Clean Architecture and Transitive Dependencies in .NET Core

January 29, 2022

If you are familiar with the concept of Clean Architecture, popularized by Uncle Bob, you know that the Domain layer is at the core of the application, only referenced by the Application layer. The Application layer is responsible for the business logic of the application, and the Domain layer is responsible for the logic of the domain (that is, agnostic from the needs of the specific use cases of this app, and always true in regard to your business).

Other layers include Infrastructure and Presentation. The Infrastructure layer is responsible for the data access (database, web services, etc.), and the Presentation layer is responsible for the presentation of the data (web API, desktop, etc.). These layers interact with the Domain layer through the Application layer, never by directly calling the domain objects. This preserves encapsulation, and makes the application more testable as well. Of course, that makes the Application layer responsible for mapping the domain objects into DTOs, usable by external layers, and the other way around.

The issue though, is that nothing prevents external layers from directly invoking domain objects, except developers’ discipline. This is aggravated by the fact that .NET Core makes dependencies transitive by default, meaning that any layer referencing the Application layer will also be referencing the Domain layer, and will be able to access anything public. Now, transitive dependencies a not a bad thing per se, and they are actually super useful when reusing NuGet packages across projects for example, but in this case we may want to disable that behavior.

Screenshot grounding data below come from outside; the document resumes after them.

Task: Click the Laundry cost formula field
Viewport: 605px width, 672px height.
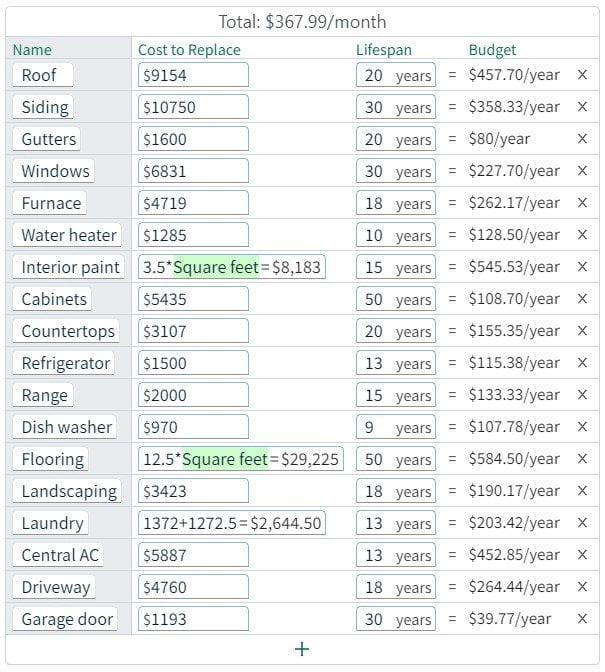Action: pyautogui.click(x=232, y=523)
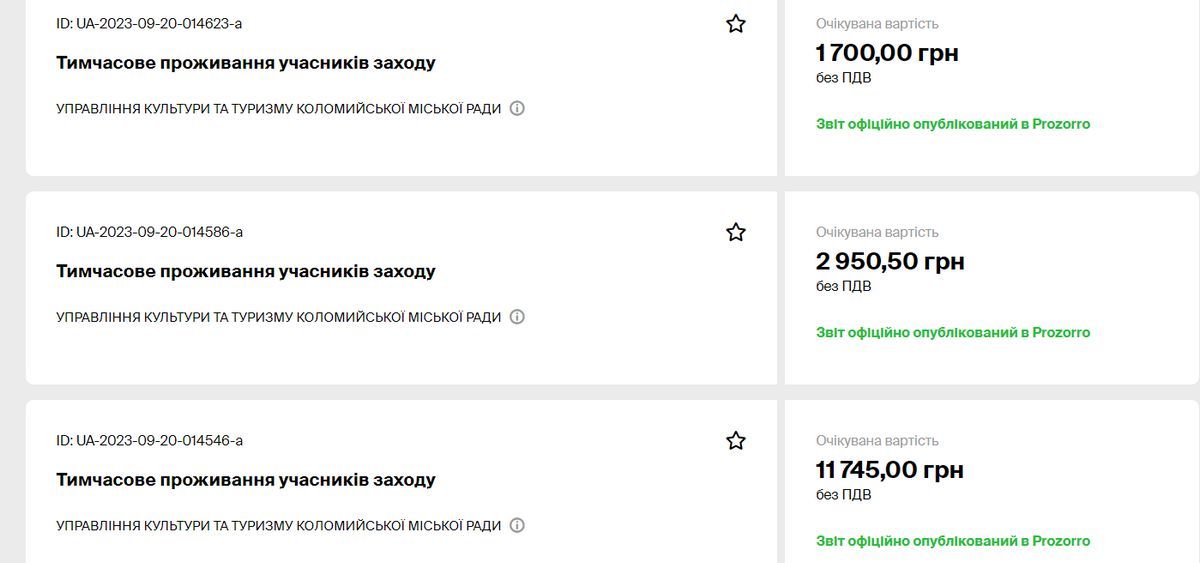Select organization name in tender ending 014546-a
The width and height of the screenshot is (1200, 563).
point(278,525)

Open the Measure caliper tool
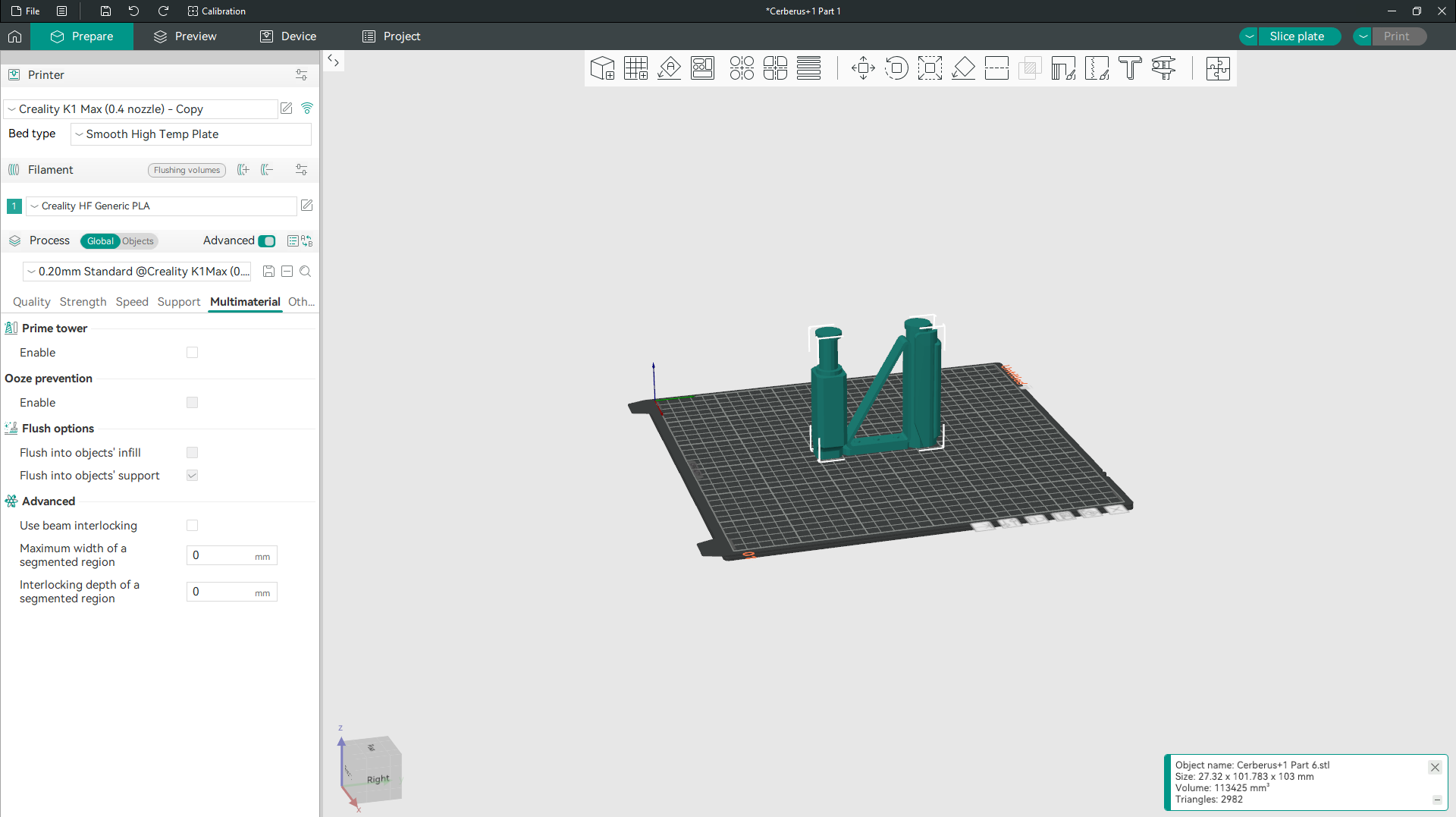coord(1163,68)
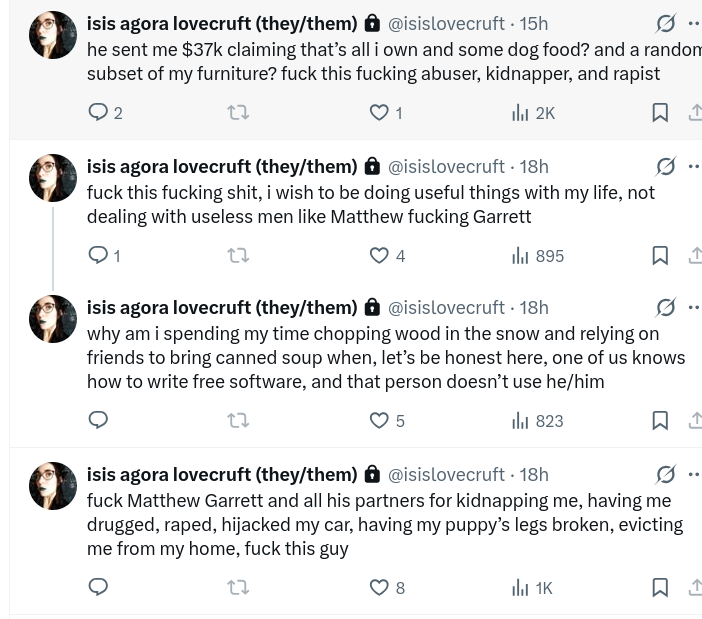Open the 18h timestamp of bottom tweet
The width and height of the screenshot is (702, 619).
coord(534,475)
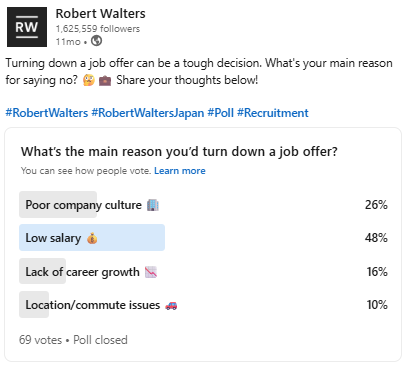
Task: Select the Location/commute issues option
Action: (204, 304)
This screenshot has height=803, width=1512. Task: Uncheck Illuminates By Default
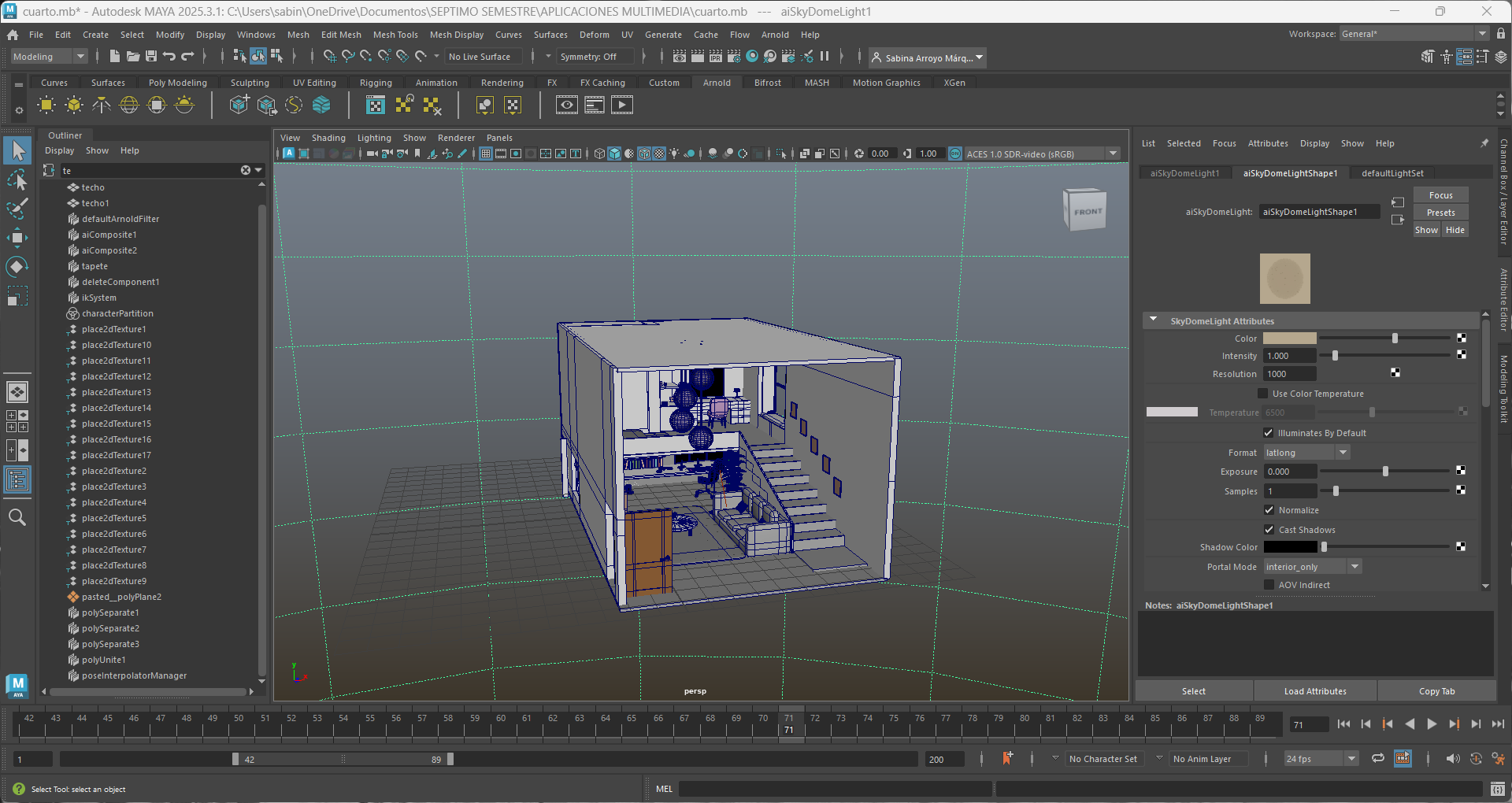(1269, 433)
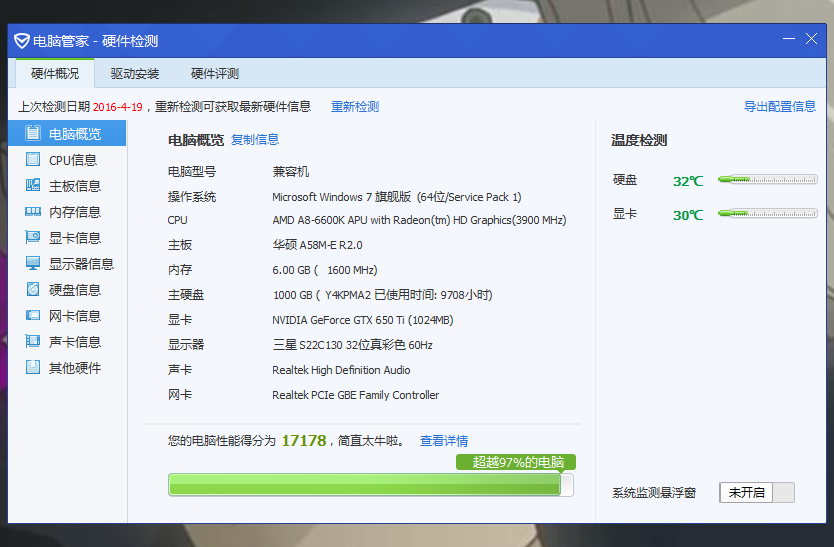834x547 pixels.
Task: Click the 导出配置信息 export link
Action: point(779,107)
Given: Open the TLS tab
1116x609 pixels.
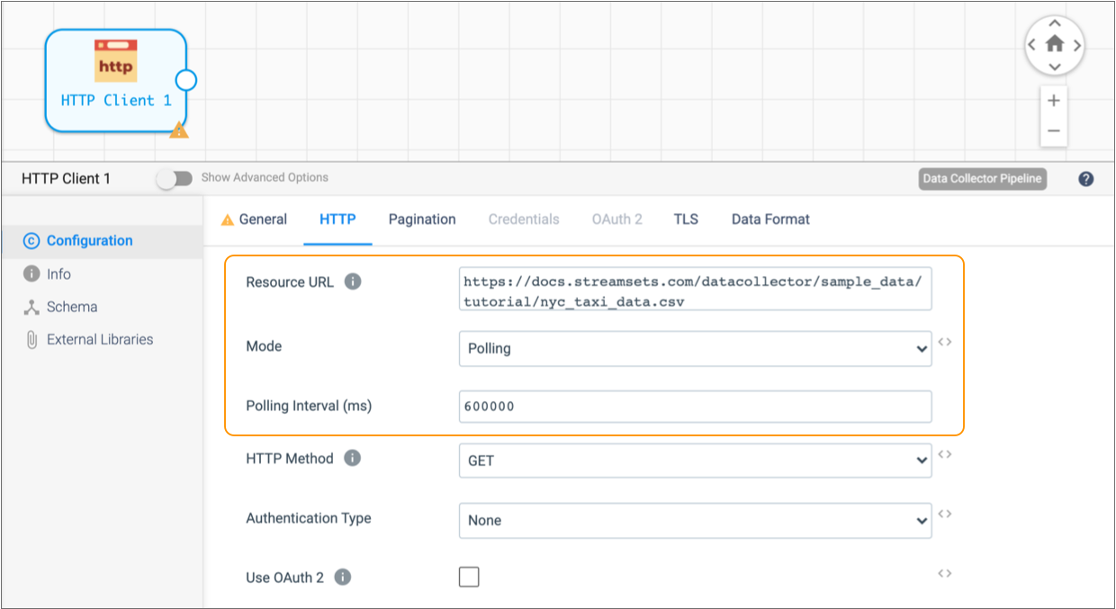Looking at the screenshot, I should coord(686,219).
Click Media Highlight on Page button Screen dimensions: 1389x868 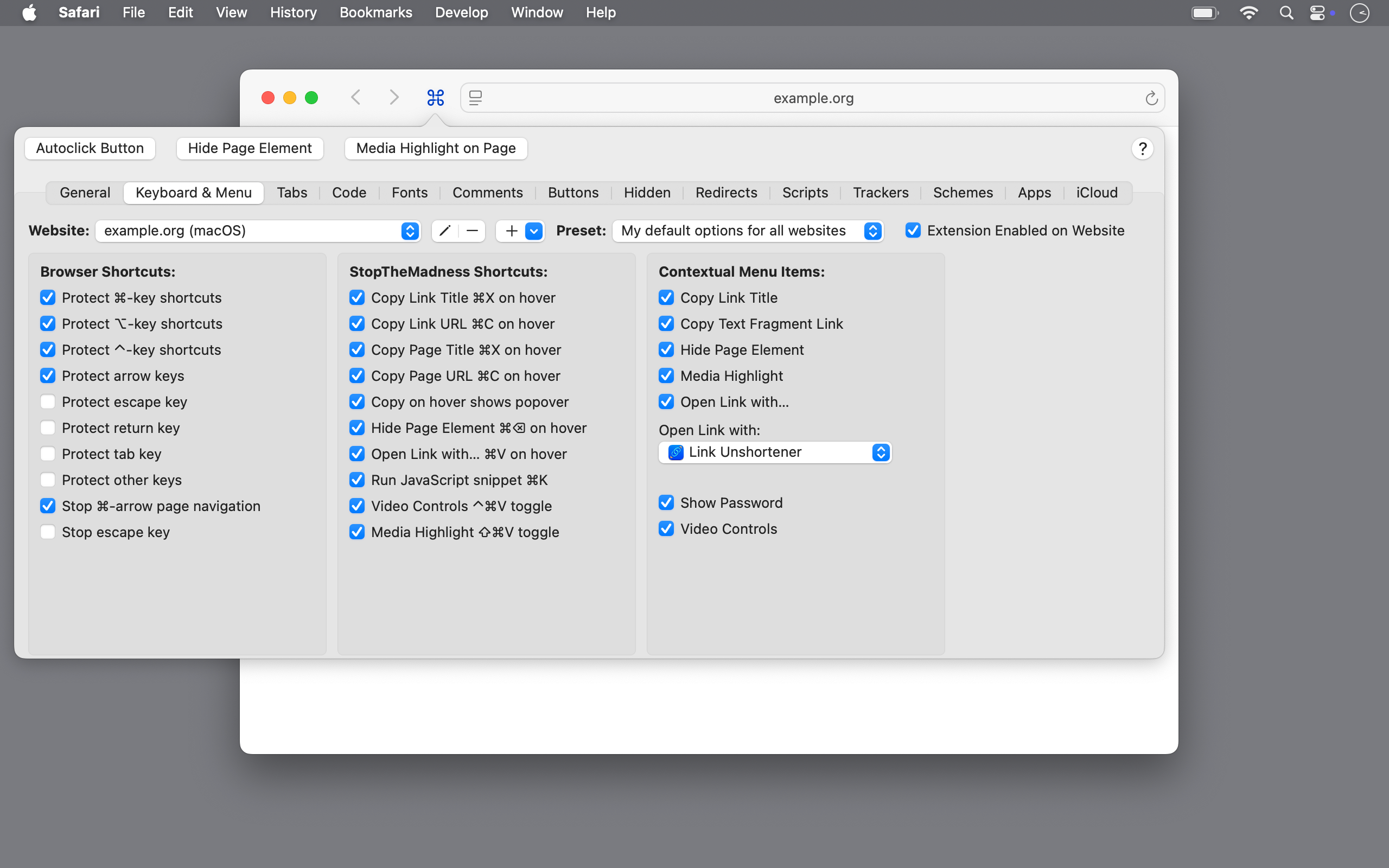[x=436, y=148]
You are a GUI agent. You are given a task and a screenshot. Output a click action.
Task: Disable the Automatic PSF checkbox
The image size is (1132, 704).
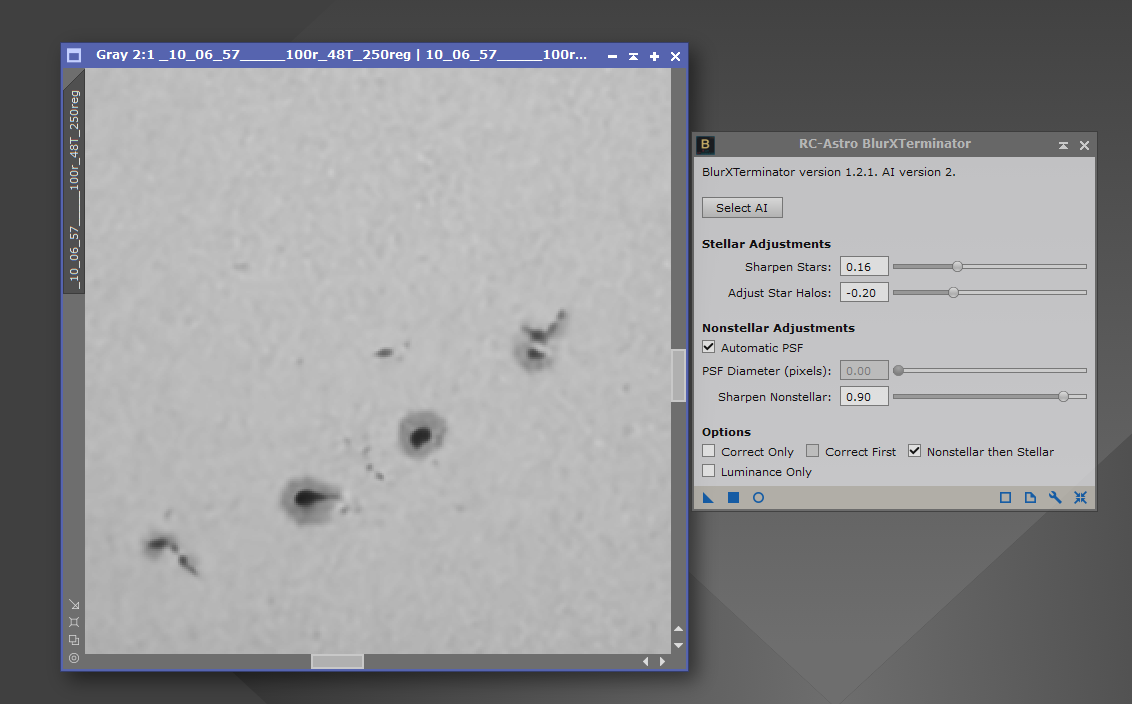point(709,348)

Let’s create a simple example application to illustrate. It will contain a console project (the Presentation), and two class libraries (the Application and Domain layers). The Domain contains a single class, RandomAggregate (note the usage of file-scoped namespaces, so cool):

namespace Domain;

public class RandomAggregate
{
    public void DoSomething() { }
}

Same for the Application layer, a single class RandomHandler:

using Domain;

namespace Application;

public class RandomHandler
{
    public void DoSomething()
    {
        var aggregate = new RandomAggregate();
        aggregate.DoSomething();
    }
}

And now the Presentation layer, a simple console application:

using Application;
using Domain;

// I call the handler, which in turn calls the aggregate
var handler = new RandomHandler();
handler.DoSomething();

But what if we try calling the aggregate directly?

using Application;
using Domain;

// I call the handler, which in turn calls the aggregate
var handler = new RandomHandler();
handler.DoSomething();

// nothing prevents me from calling the aggregate directly!
var aggregate = new RandomAggregate();
aggregate.DoSomething();

Because the Domain dependency in Application is transitive, Presentation is able to use the domain object directly. Let’s see how to disable this behavior.

At the moment, the Application project file looks like this:

<Project Sdk="Microsoft.NET.Sdk">

  <PropertyGroup>
    <TargetFramework>net6.0</TargetFramework>
    <ImplicitUsings>enable</ImplicitUsings>
    <Nullable>enable</Nullable>
  </PropertyGroup>

  <ItemGroup>
    <ProjectReference Include="..\Domain\Domain.csproj" />
  </ItemGroup>

</Project>

Let’s update the Application project file to disable transitive dependencies:

<Project Sdk="Microsoft.NET.Sdk">

  <PropertyGroup>
    <TargetFramework>net6.0</TargetFramework>
    <ImplicitUsings>enable</ImplicitUsings>
    <Nullable>enable</Nullable>
  </PropertyGroup>

  <ItemGroup>
	  <ProjectReference Include="..\Domain\Domain.csproj">
		  <!-- this is the important line -->
          <PrivateAssets>All</PrivateAssets> 
	  </ProjectReference>
  </ItemGroup>

</Project>

And now .NET will complain that it cannot find the type or namespace Domain and RandomAggregate. Bingo! Our Domain is now isolated inside the Application layer, forcing the use of mapped types, and preventing IntelliSense from being polluted.

One could argue that marking all types inside Domain as internal and adding InternalsVisibleTo would achieve a similar purpose, but in my opinion the meaning is quite different. The internal keyword is used to mark types that are not meant to be used by other layers, and the InternalsVisibleTo attribute must be put in the same assembly, thus requiring Domain to have some (limited) knowledge of other layers (Application in this case). By leaving everything public, and then disabling the transitive dependency, it is actually Application which decides what to share. Domain remains unaware of which layers use it.